Starting at the line containing "Show the flight" and ending after the line containing "[x=348, y=85]", render those lines of the material below as a JSON list of strings, one string per line, with blank lines left out.

───── LISTED RECORDS ─────

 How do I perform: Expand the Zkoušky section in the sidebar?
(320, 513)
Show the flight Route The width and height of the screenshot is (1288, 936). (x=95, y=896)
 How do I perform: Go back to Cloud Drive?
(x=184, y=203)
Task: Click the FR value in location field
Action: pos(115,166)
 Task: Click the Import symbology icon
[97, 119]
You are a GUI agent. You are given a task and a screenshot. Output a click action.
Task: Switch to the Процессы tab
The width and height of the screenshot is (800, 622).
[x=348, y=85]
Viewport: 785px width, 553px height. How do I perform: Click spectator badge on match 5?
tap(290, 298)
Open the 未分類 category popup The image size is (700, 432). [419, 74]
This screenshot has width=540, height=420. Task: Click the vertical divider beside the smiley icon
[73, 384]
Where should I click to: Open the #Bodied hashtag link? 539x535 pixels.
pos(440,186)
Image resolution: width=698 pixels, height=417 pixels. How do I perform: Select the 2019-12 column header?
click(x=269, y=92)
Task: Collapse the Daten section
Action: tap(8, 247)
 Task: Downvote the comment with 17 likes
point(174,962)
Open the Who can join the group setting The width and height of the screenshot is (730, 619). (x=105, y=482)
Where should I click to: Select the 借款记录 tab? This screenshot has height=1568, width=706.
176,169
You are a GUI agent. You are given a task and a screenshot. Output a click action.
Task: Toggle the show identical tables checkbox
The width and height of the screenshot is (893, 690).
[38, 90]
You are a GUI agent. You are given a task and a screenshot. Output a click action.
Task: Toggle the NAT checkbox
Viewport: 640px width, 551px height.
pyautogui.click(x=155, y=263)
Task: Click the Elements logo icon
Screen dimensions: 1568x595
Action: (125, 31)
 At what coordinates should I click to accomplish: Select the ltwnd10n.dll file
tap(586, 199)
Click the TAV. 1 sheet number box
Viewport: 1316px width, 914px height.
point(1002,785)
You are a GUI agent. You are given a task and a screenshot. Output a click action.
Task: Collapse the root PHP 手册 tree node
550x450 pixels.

─────

= ANSWER TO THE PROBLEM =
[
  "Show the flight Route The width and height of the screenshot is (1288, 936). (x=95, y=896)",
  " How do I perform: Go back to Cloud Drive?",
  "(x=184, y=203)",
  "Task: Click the FR value in location field",
  "Action: pos(115,166)",
  " Task: Click the Import symbology icon",
  "[97, 119]",
  "You are a GUI agent. You are given a task and a screenshot. Output a click action.",
  "Task: Switch to the Процессы tab",
  "The width and height of the screenshot is (800, 622).",
  "[x=348, y=85]"
]